Lembrou-se de como ela era, muito mais que uma garota linda, era também um gênio, vivia a filosofar sobre a sua condição, ele sempre pedindo para que ela parasse, dizendo que ela ficaria louca. Em todo problema ela tinha a solução, toda briga ela resolvia, toda insanidade ela sanava. Ela uma garota de poucas, mas sábias palavras, ele era um garoto que só queria curtir a vida, não pensava no futuro, saia com todas as garotas, mas fora preso pela inteligência e desconhecimento de como era aquela garota. Levou anos para conquistá-la, ela se negava a acreditar no amor dele. Ela era uma alma livre. Recordou a história do primeiro beijo que deu nela: Era uma sexta-feira, tinham quinze anos, ela estava isolada na sua mesa, pensativa, quase que chorando, lia os versos melancólicos de Shakespeare. Ele chegou perto dela, sentou-se com ela, perguntou o que estava acontecendo, ela se negara a responder, sempre queria ser forte, no azar e na sorte, ele não aceitava vê-la chorando, insistiu até o fim, até ouvir a razão, ela chorava a falta de um amor, ele arrancou o livro das suas mãos, era um exemplar de Sonhos de uma Noite de Verão, abriu o livro, e lera em meados as páginas palavras que despertavam a alma de qualquer leitor, ele entendeu onde estava a alma da garota. Segurou as suas mãos, ela estava estupefeita com a ação do garoto, ele tentava transmitir com apenas um olhar toda a segurança e confiança que pudesse, queria falar que embora fosse apenas um jovem, sabia, por algum modo que ela era a mulher da sua vida. Em um lapso incompreensível de tempo, sem que mais palavras fossem ditas, ou mais olhares transmitidos, o sentimento já havia dominado o ser, eles se beijaram, sem razão, sem lógica, sem condição, apenas se beijaram. Pensava ele que esse seria o apenas mais significativo da história, era sim apenas, apenas amor, apenas tudo.

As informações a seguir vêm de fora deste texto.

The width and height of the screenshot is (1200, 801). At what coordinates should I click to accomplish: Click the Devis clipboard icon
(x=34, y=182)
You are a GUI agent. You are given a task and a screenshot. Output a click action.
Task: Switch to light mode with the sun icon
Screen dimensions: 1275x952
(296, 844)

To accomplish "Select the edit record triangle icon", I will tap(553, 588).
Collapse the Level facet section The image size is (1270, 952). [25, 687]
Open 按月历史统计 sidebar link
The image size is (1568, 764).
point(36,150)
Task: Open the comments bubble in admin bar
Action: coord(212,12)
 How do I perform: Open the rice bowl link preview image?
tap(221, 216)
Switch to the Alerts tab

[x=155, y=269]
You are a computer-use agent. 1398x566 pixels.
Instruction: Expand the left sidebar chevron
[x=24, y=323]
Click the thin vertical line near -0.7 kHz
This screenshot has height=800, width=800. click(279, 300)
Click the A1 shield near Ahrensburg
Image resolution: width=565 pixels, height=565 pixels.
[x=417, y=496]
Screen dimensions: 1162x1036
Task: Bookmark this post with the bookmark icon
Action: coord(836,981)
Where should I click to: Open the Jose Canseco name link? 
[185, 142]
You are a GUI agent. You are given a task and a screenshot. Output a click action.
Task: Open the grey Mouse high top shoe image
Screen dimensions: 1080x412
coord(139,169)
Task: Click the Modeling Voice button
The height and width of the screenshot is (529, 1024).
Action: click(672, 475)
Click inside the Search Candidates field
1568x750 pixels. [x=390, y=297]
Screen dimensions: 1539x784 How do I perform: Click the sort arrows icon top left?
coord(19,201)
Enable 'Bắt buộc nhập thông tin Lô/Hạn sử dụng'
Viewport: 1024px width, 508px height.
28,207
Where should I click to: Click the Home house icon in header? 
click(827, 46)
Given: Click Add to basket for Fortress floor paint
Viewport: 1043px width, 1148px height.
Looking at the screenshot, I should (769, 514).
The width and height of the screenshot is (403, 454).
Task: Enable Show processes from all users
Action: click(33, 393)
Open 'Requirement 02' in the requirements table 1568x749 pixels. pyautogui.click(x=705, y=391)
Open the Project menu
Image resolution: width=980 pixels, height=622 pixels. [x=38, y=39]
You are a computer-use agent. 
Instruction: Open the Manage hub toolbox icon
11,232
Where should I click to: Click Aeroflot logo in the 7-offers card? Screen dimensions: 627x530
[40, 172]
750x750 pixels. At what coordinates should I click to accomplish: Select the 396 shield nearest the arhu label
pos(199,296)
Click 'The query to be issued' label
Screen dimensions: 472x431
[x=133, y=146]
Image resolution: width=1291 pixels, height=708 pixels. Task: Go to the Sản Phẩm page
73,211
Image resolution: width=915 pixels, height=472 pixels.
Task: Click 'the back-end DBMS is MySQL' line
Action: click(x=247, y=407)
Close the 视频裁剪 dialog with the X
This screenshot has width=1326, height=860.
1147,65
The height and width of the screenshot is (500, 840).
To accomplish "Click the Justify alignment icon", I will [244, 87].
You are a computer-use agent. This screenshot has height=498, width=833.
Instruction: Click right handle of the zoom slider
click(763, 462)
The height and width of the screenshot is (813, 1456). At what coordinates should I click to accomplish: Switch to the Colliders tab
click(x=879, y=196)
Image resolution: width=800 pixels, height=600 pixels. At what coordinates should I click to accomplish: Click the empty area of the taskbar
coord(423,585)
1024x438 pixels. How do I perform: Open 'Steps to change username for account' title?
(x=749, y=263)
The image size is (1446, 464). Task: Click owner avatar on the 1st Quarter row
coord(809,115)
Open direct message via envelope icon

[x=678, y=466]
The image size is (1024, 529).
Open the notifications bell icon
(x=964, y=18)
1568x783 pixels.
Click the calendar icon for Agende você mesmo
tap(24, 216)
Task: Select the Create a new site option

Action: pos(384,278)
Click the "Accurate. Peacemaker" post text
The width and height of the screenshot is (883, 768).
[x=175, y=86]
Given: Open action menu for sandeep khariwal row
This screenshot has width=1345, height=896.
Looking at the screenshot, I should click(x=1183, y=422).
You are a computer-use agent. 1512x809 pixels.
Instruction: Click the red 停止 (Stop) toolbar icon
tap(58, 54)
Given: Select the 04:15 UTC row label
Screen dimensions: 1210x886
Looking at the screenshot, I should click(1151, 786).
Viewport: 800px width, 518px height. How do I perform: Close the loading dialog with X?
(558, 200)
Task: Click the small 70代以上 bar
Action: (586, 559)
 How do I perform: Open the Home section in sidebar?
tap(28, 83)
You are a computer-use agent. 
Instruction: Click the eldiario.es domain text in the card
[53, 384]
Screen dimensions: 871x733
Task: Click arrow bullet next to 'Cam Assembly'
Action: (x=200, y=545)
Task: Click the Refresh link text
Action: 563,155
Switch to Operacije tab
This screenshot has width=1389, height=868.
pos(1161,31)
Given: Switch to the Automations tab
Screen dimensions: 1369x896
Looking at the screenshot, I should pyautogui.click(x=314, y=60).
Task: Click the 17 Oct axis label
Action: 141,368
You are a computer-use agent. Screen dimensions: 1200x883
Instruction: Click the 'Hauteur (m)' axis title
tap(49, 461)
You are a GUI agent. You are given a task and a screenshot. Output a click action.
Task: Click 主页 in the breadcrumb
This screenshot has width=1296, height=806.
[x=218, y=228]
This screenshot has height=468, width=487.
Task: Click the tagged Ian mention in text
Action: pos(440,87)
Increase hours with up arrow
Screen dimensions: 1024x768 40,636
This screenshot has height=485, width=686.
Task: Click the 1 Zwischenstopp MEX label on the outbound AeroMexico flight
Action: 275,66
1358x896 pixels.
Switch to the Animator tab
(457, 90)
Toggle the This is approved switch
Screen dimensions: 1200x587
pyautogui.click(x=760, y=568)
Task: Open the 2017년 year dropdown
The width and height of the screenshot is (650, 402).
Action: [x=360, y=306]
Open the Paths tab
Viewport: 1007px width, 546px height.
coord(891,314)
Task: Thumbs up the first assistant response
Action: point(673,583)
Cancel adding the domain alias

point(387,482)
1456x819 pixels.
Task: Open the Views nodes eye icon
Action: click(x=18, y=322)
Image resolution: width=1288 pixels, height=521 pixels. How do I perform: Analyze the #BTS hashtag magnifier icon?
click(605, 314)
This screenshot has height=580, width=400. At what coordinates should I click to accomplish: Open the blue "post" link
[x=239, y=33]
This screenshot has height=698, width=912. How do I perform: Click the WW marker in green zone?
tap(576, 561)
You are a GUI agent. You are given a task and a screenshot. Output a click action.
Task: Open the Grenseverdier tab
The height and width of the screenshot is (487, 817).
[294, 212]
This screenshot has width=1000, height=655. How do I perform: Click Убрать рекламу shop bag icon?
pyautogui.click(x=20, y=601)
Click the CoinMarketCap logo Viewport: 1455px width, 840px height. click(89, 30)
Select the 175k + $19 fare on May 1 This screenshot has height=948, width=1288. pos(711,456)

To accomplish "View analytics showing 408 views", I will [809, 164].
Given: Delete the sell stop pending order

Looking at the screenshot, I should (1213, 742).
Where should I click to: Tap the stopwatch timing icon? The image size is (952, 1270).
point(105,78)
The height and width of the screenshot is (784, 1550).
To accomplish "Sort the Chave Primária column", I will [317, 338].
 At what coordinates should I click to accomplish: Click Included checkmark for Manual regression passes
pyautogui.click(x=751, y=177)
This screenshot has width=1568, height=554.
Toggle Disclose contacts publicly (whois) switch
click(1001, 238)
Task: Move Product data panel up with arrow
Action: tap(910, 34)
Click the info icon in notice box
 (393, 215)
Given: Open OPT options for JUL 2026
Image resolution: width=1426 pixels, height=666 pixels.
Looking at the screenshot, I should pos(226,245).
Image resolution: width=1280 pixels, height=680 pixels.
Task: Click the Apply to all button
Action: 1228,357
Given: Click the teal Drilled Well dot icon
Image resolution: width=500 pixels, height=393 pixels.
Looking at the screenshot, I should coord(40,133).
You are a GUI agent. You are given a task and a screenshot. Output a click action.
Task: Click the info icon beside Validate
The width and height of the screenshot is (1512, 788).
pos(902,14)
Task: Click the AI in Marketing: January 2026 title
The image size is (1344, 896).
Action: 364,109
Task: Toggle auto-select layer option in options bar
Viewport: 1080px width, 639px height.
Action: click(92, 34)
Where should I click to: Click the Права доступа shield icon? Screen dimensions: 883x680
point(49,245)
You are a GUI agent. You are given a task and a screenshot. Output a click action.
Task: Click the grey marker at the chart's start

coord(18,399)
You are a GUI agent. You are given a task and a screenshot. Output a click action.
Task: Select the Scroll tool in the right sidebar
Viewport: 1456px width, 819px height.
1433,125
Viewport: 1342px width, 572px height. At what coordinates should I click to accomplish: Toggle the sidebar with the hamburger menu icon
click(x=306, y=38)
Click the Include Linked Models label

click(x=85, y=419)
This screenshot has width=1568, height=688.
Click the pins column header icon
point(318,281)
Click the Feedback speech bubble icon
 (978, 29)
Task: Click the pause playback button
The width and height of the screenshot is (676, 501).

Chorava ele com as suas recordações. Memórias que nunca seriam esquecidas. Ele sempre tentou mudar as idéias dela, mas ela sempre continuou sentindo que algo faltava nela, ela queria por todo modo a resposta para a vida, ela queria sentido para viver, mas ele tinha encontrado esse sentido nela. Agora ela estava morta, ele estava sem razão para viver, eram um casal trágico, eram tudo que ela lia, um não podia ser pleno enquanto o outro vivia a plenitude, eram necessários sacrifícios.

Nessa mesma noite o delegado foi visitá-los, o homem impaciente queria saber mais sobre a vida dela, o marido entregou-o a carta, após ler o delegado não pode entender – e não queria entender. Apenas procurou pelo homem que ela pagou para ser seu assassino, prendeu-o e deu como solucionado o crime. Mas não, a grandiosidade do amor ou a ferocidade da verdade não podiam ser resolvidas com uma simples prisão. Ela tinha escolhido ser deformada, ela tinha escolhido morrer, ela tinha negado a tudo e a todos, ela estava certa de tudo, mas ela não o fez por perto, ela não queria que seus filhos se tornassem como ela. É inevitável a fatalidade de uma mente maior que o coração, homens foram feitos pelo extinto, não devemos negar nossas origens, devemos amar e depois pensar, devemos ser sonhadores, devemos viver a vida com intensidade, devemos perguntar as respostas apenas quando essas não forem a nossa única preocupação.